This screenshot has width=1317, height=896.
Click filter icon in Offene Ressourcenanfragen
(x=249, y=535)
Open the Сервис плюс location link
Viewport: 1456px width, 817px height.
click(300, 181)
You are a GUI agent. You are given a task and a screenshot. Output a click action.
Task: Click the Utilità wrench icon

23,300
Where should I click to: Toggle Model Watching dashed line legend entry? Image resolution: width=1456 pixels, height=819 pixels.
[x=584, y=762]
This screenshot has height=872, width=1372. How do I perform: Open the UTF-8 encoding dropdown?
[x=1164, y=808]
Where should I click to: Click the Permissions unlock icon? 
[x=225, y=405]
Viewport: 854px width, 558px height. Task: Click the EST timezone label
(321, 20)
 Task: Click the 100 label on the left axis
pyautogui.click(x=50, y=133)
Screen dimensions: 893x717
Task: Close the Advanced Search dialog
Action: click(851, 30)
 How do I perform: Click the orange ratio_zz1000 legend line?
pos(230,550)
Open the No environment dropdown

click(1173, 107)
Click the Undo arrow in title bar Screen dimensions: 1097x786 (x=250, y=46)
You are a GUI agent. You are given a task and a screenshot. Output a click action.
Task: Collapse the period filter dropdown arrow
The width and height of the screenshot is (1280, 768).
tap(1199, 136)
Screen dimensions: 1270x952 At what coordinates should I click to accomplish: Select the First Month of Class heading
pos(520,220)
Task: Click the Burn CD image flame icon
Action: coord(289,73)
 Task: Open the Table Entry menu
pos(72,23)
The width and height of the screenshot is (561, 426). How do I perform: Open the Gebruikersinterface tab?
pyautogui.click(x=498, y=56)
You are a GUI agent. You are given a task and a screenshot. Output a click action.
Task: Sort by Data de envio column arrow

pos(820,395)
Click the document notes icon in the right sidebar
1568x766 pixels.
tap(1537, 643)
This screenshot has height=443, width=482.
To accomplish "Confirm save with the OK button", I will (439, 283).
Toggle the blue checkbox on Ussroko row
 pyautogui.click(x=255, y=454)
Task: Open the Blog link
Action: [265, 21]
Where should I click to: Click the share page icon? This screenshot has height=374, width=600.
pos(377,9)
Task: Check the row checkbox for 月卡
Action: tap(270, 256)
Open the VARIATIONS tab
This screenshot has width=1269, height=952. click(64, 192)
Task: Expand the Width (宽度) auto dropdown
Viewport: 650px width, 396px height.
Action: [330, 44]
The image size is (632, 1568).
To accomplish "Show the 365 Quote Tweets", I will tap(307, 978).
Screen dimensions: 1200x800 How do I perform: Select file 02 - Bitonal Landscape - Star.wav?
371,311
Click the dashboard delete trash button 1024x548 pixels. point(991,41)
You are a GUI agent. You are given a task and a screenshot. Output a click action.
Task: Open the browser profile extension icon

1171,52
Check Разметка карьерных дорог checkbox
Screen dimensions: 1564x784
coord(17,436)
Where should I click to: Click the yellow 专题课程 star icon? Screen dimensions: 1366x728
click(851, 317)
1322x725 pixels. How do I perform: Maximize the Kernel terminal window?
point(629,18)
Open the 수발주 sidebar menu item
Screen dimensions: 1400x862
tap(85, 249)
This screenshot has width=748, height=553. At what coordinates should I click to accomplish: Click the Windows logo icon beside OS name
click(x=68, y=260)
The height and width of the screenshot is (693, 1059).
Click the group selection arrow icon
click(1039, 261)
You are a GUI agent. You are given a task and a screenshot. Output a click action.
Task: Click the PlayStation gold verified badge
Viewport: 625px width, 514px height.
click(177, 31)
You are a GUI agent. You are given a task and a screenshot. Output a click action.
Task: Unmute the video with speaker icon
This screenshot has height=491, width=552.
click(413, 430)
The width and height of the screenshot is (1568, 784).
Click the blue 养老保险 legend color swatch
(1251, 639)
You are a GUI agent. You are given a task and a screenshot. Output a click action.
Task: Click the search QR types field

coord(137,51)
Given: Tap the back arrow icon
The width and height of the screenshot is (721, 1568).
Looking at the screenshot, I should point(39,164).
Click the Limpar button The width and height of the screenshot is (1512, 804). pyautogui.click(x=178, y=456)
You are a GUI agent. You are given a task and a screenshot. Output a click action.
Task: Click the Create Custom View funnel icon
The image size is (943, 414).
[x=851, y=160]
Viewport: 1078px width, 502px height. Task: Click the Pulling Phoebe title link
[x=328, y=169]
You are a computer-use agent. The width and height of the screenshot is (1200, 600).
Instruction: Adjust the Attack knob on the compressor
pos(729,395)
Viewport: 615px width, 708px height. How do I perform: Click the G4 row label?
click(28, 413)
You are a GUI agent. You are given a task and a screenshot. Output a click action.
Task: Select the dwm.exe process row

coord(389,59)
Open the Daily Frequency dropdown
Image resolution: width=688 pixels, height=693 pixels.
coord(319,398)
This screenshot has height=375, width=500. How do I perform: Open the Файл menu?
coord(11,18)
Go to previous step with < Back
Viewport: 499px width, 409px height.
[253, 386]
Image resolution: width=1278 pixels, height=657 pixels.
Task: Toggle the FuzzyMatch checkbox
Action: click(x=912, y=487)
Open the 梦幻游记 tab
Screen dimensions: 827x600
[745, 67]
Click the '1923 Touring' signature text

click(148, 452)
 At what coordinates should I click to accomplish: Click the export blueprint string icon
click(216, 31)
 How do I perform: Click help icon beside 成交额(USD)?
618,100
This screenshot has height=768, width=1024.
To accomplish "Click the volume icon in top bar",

##############################

Print the entire listing above verbatim, keeping every line in its original order.

This screenshot has width=1317, height=896.
Click filter icon in Offene Ressourcenanfragen
(x=249, y=535)
Open the Сервис плюс location link
Viewport: 1456px width, 817px height.
click(300, 181)
You are a GUI agent. You are given a task and a screenshot. Output a click action.
Task: Click the Utilità wrench icon

23,300
Where should I click to: Toggle Model Watching dashed line legend entry? Image resolution: width=1456 pixels, height=819 pixels.
[x=584, y=762]
This screenshot has height=872, width=1372. How do I perform: Open the UTF-8 encoding dropdown?
[x=1164, y=808]
Where should I click to: Click the Permissions unlock icon? 
[x=225, y=405]
Viewport: 854px width, 558px height. Task: Click the EST timezone label
(321, 20)
 Task: Click the 100 label on the left axis
pyautogui.click(x=50, y=133)
Screen dimensions: 893x717
Task: Close the Advanced Search dialog
Action: click(851, 30)
 How do I perform: Click the orange ratio_zz1000 legend line?
pos(230,550)
Open the No environment dropdown

click(1173, 107)
Click the Undo arrow in title bar Screen dimensions: 1097x786 (x=250, y=46)
You are a GUI agent. You are given a task and a screenshot. Output a click action.
Task: Collapse the period filter dropdown arrow
The width and height of the screenshot is (1280, 768).
tap(1199, 136)
Screen dimensions: 1270x952 At what coordinates should I click to accomplish: Select the First Month of Class heading
pos(520,220)
Task: Click the Burn CD image flame icon
Action: coord(289,73)
 Task: Open the Table Entry menu
pos(72,23)
The width and height of the screenshot is (561, 426). How do I perform: Open the Gebruikersinterface tab?
pyautogui.click(x=498, y=56)
You are a GUI agent. You are given a task and a screenshot. Output a click action.
Task: Sort by Data de envio column arrow

pos(820,395)
Click the document notes icon in the right sidebar
1568x766 pixels.
tap(1537, 643)
This screenshot has height=443, width=482.
To accomplish "Confirm save with the OK button", I will (439, 283).
Toggle the blue checkbox on Ussroko row
 pyautogui.click(x=255, y=454)
Task: Open the Blog link
Action: [265, 21]
Where should I click to: Click the share page icon? This screenshot has height=374, width=600.
pos(377,9)
Task: Check the row checkbox for 月卡
Action: tap(270, 256)
Open the VARIATIONS tab
This screenshot has width=1269, height=952. click(64, 192)
Task: Expand the Width (宽度) auto dropdown
Viewport: 650px width, 396px height.
Action: [330, 44]
The image size is (632, 1568).
To accomplish "Show the 365 Quote Tweets", I will tap(307, 978).
Screen dimensions: 1200x800 How do I perform: Select file 02 - Bitonal Landscape - Star.wav?
371,311
Click the dashboard delete trash button 1024x548 pixels. point(991,41)
You are a GUI agent. You are given a task and a screenshot. Output a click action.
Task: Open the browser profile extension icon

1171,52
Check Разметка карьерных дорог checkbox
Screen dimensions: 1564x784
coord(17,436)
Where should I click to: Click the yellow 专题课程 star icon? Screen dimensions: 1366x728
click(851, 317)
1322x725 pixels. How do I perform: Maximize the Kernel terminal window?
point(629,18)
Open the 수발주 sidebar menu item
Screen dimensions: 1400x862
tap(85, 249)
This screenshot has width=748, height=553. At what coordinates should I click to accomplish: Click the Windows logo icon beside OS name
click(x=68, y=260)
The height and width of the screenshot is (693, 1059).
Click the group selection arrow icon
click(1039, 261)
You are a GUI agent. You are given a task and a screenshot. Output a click action.
Task: Click the PlayStation gold verified badge
Viewport: 625px width, 514px height.
click(177, 31)
You are a GUI agent. You are given a task and a screenshot. Output a click action.
Task: Unmute the video with speaker icon
This screenshot has height=491, width=552.
click(413, 430)
The width and height of the screenshot is (1568, 784).
Click the blue 养老保险 legend color swatch
(1251, 639)
You are a GUI agent. You are given a task and a screenshot. Output a click action.
Task: Click the search QR types field

coord(137,51)
Given: Tap the back arrow icon
The width and height of the screenshot is (721, 1568).
Looking at the screenshot, I should point(39,164).
Click the Limpar button The width and height of the screenshot is (1512, 804). pyautogui.click(x=178, y=456)
You are a GUI agent. You are given a task and a screenshot. Output a click action.
Task: Click the Create Custom View funnel icon
The image size is (943, 414).
[x=851, y=160]
Viewport: 1078px width, 502px height. Task: Click the Pulling Phoebe title link
[x=328, y=169]
You are a computer-use agent. The width and height of the screenshot is (1200, 600).
Instruction: Adjust the Attack knob on the compressor
pos(729,395)
Viewport: 615px width, 708px height. How do I perform: Click the G4 row label?
click(28, 413)
You are a GUI agent. You are given a task and a screenshot. Output a click action.
Task: Select the dwm.exe process row

coord(389,59)
Open the Daily Frequency dropdown
Image resolution: width=688 pixels, height=693 pixels.
coord(319,398)
This screenshot has height=375, width=500. How do I perform: Open the Файл menu?
coord(11,18)
Go to previous step with < Back
Viewport: 499px width, 409px height.
[253, 386]
Image resolution: width=1278 pixels, height=657 pixels.
Task: Toggle the FuzzyMatch checkbox
Action: click(x=912, y=487)
Open the 梦幻游记 tab
Screen dimensions: 827x600
[745, 67]
Click the '1923 Touring' signature text

click(148, 452)
 At what coordinates should I click to accomplish: Click the export blueprint string icon
click(216, 31)
 How do I perform: Click help icon beside 成交额(USD)?
618,100
This screenshot has height=768, width=1024.
To accomplish "Click the volume icon in top bar",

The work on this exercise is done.